Avec son titre qui sonne comme un slogan pour des gâteaux d'écoliers "Où veux-tu qu'je r'garde ?" est le premier album de Noir Désir. Le jeune quatuor (Bertrand Cantat est âgé d'à peine 23 ans au moment de l'enregistrement) formé dans une classe de seconde du lycée Saint-Genès à Bordeaux nous propose donc 6 chansons qui contiennent déjà les ingrédients, plus ou moins à maturité, de ce qui fera le "son Noir Dez".
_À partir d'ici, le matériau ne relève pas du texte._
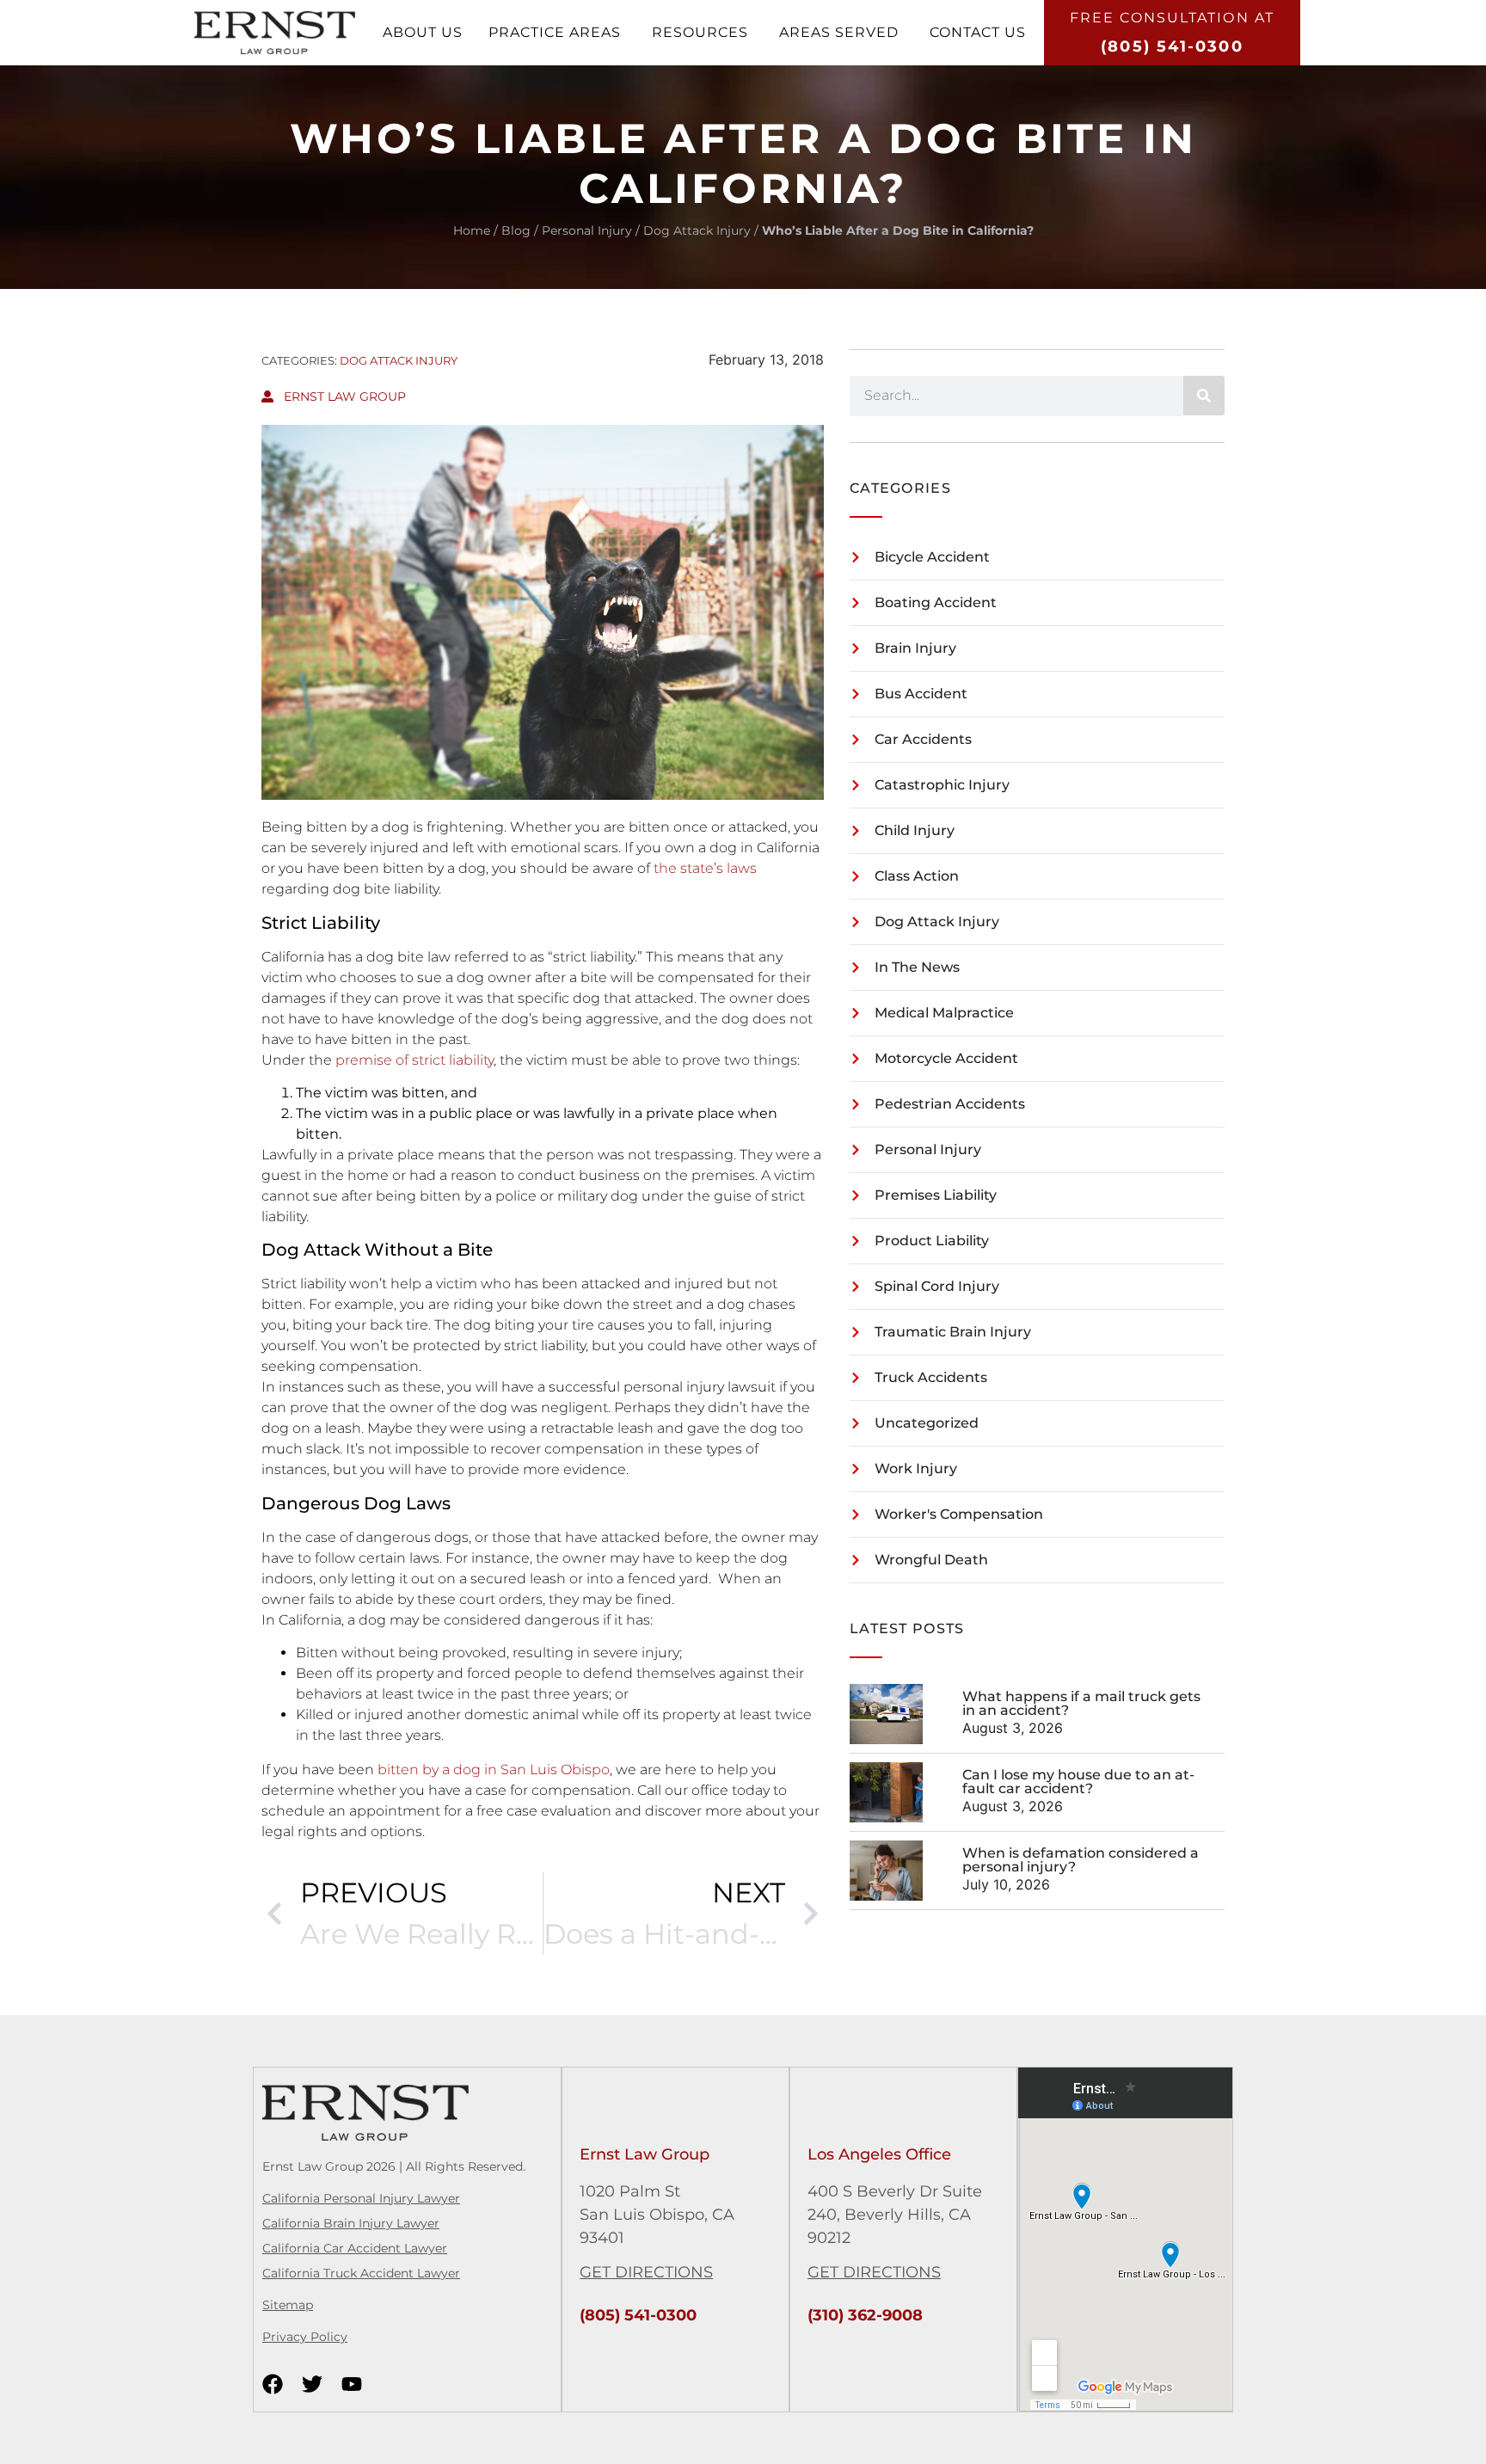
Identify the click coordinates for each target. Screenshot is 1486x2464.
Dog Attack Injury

Les oeuvres de jeunesse sont souvent propices aux moments d'embarras et il y a plusieurs détails qui trahissent violemment le caractère "bande de jeune des années 80" comme un Dennis Barthe pas vraiment renversant ou des fluctuations vocales toutes juvéniles dans la voix de Cantat (le contraste avec sa voix actuelle est assez vertigineux !), des textes engagés et signifiant mais parfois un peu bancales ( particulièrement sur "Toujours être ailleurs" ).
L'aspect qui a le plus mal vieilli de l'album reste sa production (qu'on imagine volontiers modeste) avec un son sans relief et duquel aucun instrument ne sors vraiment grandi. La batterie fait "poum tchack", la guitare est noyée dans le fond, la voix est trop claire et la basse manque de punch. Pourtant, derrière un mixage limité par le temps et l'argent, se cache des compositions solides et des mélodies accrocheuses.
Le fait est que ces 6 chansons s'épanouissent beaucoup mieux en live, il suffit d'écouter le coffret "En route pour la joie" ou le double live "Dies Irae" pour s'en convaincre.
Au delà du son mou du genou il y a des chansons aux ambiances envoûtantes (la basse sur "Où veux-tu qu'je r'garde ?") et aux riffs accrocheurs. De ce premier essai ressors surtout 2 chansons.
La première résume à elle seule Noir Désir, il s'agit de la bien nommée "La Rage" avec sa guitare fiévreuse, son rythme effréné (du moins en live, vous l'aurez compris), ses textes percutant et son crescendo final qui donne envie de se cogner la tête au plafond en agitant sa tignasse (pour ceux qui ont encore la chance d'en avoir une) dans tous les sens. Dès cet instant on entend le Noir Désir vindicatif et qui fait du rock "à l'anglaise" parce qu'il n'y a que comme ça qu'il sonne bien.
La seconde chanson marquante est "Pyromane", portée par une ligne de basse lancinante de Frédéric Vidalenc que Serge Teyssot-Gay vient régulièrement bousculer avec des riffs dont il a le secret.
Deux chansons qui, malgré les années qui passent, ne quitteront que rarement les set-list du groupe dans leurs tournées.
Avec un style déjà bien identifiable la bande à Cantat signe là un premier essai tout à fait recommandable. Mieux, le disque arrive à imposer durablement au moins deux excellents morceaux avec "La Rage" et "Pyromane". Faire un premier disque est toujours un exercice périlleux et Noir Désir s'en sort avec les honneurs malgré une production limitée qui empêche les compositions de s'épanouir. Le potentiel est indéniablement là et les prestations live ne feront que le confirmer.
Diamant brut, parfois un peu trop brut, ce disque dessine tous les traits du fulgurant succès que connaîtra la formation dès l'album suivant.